* Start Extracted text *

Attorney John Lanza represented Danny very effectively at his first trial, which ended in a hung jury. Legal fees exceeded $100,000, bankrupting Danny; Attorney Lanza, who believed then and now in his client’s innocence, swallowed some $90,000 worth of legal work for which he was never paid.

For his second trial, Bias was assigned attorney Elisabeth Smith by the Public Defender’s office. Challenging the quality of evidence collection, she was able to weaken the prosecution’s allegation that the GSR factor equaled murder, but because the GSR issue was so muddled by the handloaded ammo factor, she could not present concrete evidence that the circumstances were consistent with suicide, and the second trial ended with a hung jury in 1992. At this point, the prosecution having twice failed to convince a jury beyond a reasonable doubt, the judge threw out the murder charge.

* End Extracted text *
* Start Task data *

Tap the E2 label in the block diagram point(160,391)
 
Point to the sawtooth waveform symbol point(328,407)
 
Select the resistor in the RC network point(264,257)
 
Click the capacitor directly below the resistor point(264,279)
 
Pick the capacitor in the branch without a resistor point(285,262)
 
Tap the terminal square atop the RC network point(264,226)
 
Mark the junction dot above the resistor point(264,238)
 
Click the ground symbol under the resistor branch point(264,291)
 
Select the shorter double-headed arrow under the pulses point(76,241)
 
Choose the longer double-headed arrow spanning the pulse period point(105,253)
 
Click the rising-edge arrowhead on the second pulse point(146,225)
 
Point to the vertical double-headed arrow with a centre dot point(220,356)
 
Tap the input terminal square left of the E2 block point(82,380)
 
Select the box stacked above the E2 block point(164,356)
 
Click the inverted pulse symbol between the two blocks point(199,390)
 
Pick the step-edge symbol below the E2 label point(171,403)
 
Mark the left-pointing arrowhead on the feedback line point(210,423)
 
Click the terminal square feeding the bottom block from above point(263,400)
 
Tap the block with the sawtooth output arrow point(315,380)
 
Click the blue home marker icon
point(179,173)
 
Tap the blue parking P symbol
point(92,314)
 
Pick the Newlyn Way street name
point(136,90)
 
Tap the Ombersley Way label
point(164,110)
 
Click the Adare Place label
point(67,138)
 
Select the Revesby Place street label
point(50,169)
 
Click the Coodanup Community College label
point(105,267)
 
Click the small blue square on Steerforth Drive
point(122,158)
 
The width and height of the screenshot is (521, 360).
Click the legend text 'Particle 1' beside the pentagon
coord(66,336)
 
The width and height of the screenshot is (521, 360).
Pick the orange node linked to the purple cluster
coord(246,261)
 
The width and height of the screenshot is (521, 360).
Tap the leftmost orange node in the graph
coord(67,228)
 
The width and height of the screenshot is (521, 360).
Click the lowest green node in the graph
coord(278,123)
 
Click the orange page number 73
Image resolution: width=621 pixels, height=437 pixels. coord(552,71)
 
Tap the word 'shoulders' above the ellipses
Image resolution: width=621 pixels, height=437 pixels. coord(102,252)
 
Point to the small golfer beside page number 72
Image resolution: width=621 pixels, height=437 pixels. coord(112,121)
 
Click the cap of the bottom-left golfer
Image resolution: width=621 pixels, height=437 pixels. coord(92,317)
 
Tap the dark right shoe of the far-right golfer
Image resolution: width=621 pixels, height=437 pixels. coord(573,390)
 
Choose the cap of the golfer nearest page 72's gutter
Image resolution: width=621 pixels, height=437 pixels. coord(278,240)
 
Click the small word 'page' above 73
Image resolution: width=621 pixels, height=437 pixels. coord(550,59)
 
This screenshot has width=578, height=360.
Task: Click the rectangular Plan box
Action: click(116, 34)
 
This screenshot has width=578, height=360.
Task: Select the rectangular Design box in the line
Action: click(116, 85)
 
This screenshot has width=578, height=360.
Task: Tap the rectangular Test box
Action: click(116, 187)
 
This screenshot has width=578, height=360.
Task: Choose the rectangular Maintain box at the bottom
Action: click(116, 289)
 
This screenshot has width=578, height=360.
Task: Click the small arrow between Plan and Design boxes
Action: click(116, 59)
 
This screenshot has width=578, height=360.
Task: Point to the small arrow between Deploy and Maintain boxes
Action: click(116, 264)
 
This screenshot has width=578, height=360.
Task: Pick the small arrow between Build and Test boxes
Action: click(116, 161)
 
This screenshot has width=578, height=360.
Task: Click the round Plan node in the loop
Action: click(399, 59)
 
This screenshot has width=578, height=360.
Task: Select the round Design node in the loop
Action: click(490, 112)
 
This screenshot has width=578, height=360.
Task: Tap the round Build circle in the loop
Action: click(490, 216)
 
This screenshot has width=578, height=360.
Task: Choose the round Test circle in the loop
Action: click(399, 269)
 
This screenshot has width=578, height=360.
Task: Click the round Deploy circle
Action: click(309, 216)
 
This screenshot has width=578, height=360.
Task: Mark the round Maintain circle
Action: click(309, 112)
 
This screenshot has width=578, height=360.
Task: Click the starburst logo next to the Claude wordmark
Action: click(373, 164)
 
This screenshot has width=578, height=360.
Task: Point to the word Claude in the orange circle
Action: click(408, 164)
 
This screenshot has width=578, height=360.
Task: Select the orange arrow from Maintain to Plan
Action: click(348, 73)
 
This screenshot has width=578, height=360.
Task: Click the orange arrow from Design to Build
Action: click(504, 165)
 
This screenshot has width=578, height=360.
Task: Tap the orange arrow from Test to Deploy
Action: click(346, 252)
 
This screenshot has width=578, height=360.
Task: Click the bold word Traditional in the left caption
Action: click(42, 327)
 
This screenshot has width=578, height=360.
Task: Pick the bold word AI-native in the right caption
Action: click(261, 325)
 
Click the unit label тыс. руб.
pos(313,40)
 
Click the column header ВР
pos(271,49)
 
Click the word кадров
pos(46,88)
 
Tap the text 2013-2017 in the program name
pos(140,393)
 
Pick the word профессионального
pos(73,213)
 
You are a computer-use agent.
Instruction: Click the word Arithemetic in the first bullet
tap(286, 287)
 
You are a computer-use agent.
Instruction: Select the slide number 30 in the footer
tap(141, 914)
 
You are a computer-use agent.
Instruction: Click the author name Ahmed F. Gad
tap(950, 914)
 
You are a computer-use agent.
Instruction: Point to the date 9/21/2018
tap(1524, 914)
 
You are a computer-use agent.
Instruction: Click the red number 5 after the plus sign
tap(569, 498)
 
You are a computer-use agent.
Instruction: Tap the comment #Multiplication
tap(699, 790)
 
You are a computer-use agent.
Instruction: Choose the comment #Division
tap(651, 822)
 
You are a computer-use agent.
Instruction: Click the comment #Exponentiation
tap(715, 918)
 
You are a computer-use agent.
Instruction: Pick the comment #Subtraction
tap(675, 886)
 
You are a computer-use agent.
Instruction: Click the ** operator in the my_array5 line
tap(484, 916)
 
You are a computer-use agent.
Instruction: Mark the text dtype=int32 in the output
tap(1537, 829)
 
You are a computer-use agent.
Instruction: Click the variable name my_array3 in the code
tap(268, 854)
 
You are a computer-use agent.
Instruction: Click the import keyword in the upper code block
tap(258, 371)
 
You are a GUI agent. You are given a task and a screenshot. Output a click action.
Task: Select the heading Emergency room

* End Task data *

§ **Exercise instructions**
1) Output, word for word, the stretch of the passage on the trials from "Attorney John Lanza" through "the murder charge.".
2) Return, unchanged, the stretch of rows from the line that contains "Pick the step-edge" through the line that contains "coord(67,228)", including both of those lines.
The passage on the trials and the rows have no connection to each other.

§ **Exercise responses**
1)
Attorney John Lanza represented Danny very effectively at his first trial, which ended in a hung jury. Legal fees exceeded $100,000, bankrupting Danny; Attorney Lanza, who believed then and now in his client’s innocence, swallowed some $90,000 worth of legal work for which he was never paid.

For his second trial, Bias was assigned attorney Elisabeth Smith by the Public Defender’s office. Challenging the quality of evidence collection, she was able to weaken the prosecution’s allegation that the GSR factor equaled murder, but because the GSR issue was so muddled by the handloaded ammo factor, she could not present concrete evidence that the circumstances were consistent with suicide, and the second trial ended with a hung jury in 1992. At this point, the prosecution having twice failed to convince a jury beyond a reasonable doubt, the judge threw out the murder charge.

2)
Pick the step-edge symbol below the E2 label point(171,403)
 
Mark the left-pointing arrowhead on the feedback line point(210,423)
 
Click the terminal square feeding the bottom block from above point(263,400)
 
Tap the block with the sawtooth output arrow point(315,380)
 
Click the blue home marker icon
point(179,173)
 
Tap the blue parking P symbol
point(92,314)
 
Pick the Newlyn Way street name
point(136,90)
 
Tap the Ombersley Way label
point(164,110)
 
Click the Adare Place label
point(67,138)
 
Select the Revesby Place street label
point(50,169)
 
Click the Coodanup Community College label
point(105,267)
 
Click the small blue square on Steerforth Drive
point(122,158)
 
The width and height of the screenshot is (521, 360).
Click the legend text 'Particle 1' beside the pentagon
coord(66,336)
 
The width and height of the screenshot is (521, 360).
Pick the orange node linked to the purple cluster
coord(246,261)
 
The width and height of the screenshot is (521, 360).
Tap the leftmost orange node in the graph
coord(67,228)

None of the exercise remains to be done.